Laser Welding Pros and Cons
By relying on custom-made waveguides that indicate where the laser will activate, laser welding produces extraordinarily clean and precise bonds. Additionally, it can weld almost any elastomer or thermoplastic, including high-density polyethylene that typically responds poorly to ultrasonic welding. Laser welding is very good at making hermetic seals in microfluidic devices.
The drawback to laser welding is that the equipment is expensive. Laser devices not only cost tens of thousands of dollars to purchase, but only specialized technicians can operate, maintain, and calibrate them. This makes laser welding an option only for medical device manufacturers with customers willing to pay top-dollar for their products.

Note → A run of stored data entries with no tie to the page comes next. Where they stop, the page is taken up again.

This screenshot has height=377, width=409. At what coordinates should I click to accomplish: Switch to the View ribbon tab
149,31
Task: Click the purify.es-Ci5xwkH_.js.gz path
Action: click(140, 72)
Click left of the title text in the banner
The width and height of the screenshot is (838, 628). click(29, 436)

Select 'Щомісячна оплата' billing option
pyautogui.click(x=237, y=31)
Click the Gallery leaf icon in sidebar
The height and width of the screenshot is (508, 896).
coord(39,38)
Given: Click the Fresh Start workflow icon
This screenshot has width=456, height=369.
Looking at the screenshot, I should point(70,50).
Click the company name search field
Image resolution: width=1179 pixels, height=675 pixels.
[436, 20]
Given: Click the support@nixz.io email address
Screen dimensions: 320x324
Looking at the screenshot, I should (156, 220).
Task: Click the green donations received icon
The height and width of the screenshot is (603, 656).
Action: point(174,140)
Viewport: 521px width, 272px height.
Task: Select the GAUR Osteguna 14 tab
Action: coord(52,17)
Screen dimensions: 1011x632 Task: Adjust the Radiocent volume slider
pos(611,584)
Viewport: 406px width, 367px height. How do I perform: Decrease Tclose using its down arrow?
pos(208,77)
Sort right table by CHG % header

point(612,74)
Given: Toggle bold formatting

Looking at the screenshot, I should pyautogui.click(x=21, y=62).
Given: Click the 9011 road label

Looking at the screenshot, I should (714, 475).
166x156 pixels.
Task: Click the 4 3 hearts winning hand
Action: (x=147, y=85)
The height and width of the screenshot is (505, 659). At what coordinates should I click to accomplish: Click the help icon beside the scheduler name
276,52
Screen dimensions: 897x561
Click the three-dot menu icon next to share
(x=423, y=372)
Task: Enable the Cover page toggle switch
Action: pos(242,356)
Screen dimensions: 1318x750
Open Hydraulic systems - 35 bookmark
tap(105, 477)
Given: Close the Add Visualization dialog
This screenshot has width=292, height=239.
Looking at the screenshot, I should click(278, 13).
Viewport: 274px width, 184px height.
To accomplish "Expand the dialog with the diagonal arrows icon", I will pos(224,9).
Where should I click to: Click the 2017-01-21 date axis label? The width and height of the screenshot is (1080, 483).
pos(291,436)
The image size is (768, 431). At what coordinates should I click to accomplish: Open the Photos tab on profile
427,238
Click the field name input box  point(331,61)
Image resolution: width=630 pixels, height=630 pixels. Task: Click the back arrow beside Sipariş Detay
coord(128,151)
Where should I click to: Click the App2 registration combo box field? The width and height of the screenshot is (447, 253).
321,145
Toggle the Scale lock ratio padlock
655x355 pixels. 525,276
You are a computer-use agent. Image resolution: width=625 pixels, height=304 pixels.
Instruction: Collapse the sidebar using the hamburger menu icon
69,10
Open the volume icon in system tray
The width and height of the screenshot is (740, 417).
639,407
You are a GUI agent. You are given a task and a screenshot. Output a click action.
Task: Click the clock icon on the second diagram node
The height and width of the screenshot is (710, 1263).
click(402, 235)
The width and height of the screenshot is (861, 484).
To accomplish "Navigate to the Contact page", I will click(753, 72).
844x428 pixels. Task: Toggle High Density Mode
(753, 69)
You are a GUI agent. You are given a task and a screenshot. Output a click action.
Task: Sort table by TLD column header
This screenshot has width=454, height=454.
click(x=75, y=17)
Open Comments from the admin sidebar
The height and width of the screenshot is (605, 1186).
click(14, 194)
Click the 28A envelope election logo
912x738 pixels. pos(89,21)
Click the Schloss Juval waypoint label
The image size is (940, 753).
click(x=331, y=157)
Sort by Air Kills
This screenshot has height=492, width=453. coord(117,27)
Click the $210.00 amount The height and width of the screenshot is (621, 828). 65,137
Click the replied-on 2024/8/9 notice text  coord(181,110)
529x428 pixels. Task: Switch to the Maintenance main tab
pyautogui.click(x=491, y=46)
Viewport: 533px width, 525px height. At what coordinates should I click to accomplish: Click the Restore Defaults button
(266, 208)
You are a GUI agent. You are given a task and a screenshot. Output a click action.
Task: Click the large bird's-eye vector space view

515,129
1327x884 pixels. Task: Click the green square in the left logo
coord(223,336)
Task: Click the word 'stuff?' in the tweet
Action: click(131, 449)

Heat Staking Pros and Cons
Heat staking machines are far more affordable than laser welding equipment. They are also much easier to calibrate and maintain, as well as much faster to tooling changeovers, offering more time-efficient and scalability into the equipment comparisons. A high quality thermal press can perform heat staking simultaneously on multiple planes and at multiple points, as well as be used for any other applications requiring precise heat, pressure and/or motion control.
Low quality heat staking machines can produce problems, however. Materials with a narrow melt range may be scorched or damaged by thermal presses that do not have a very tightly controlled heating system. Also, cycle times are not nearly as fast compared to laser welding – but the ability to quickly switch out toolkits compensates for this fact, since lasers take a very long time to calibrate for individual jobs.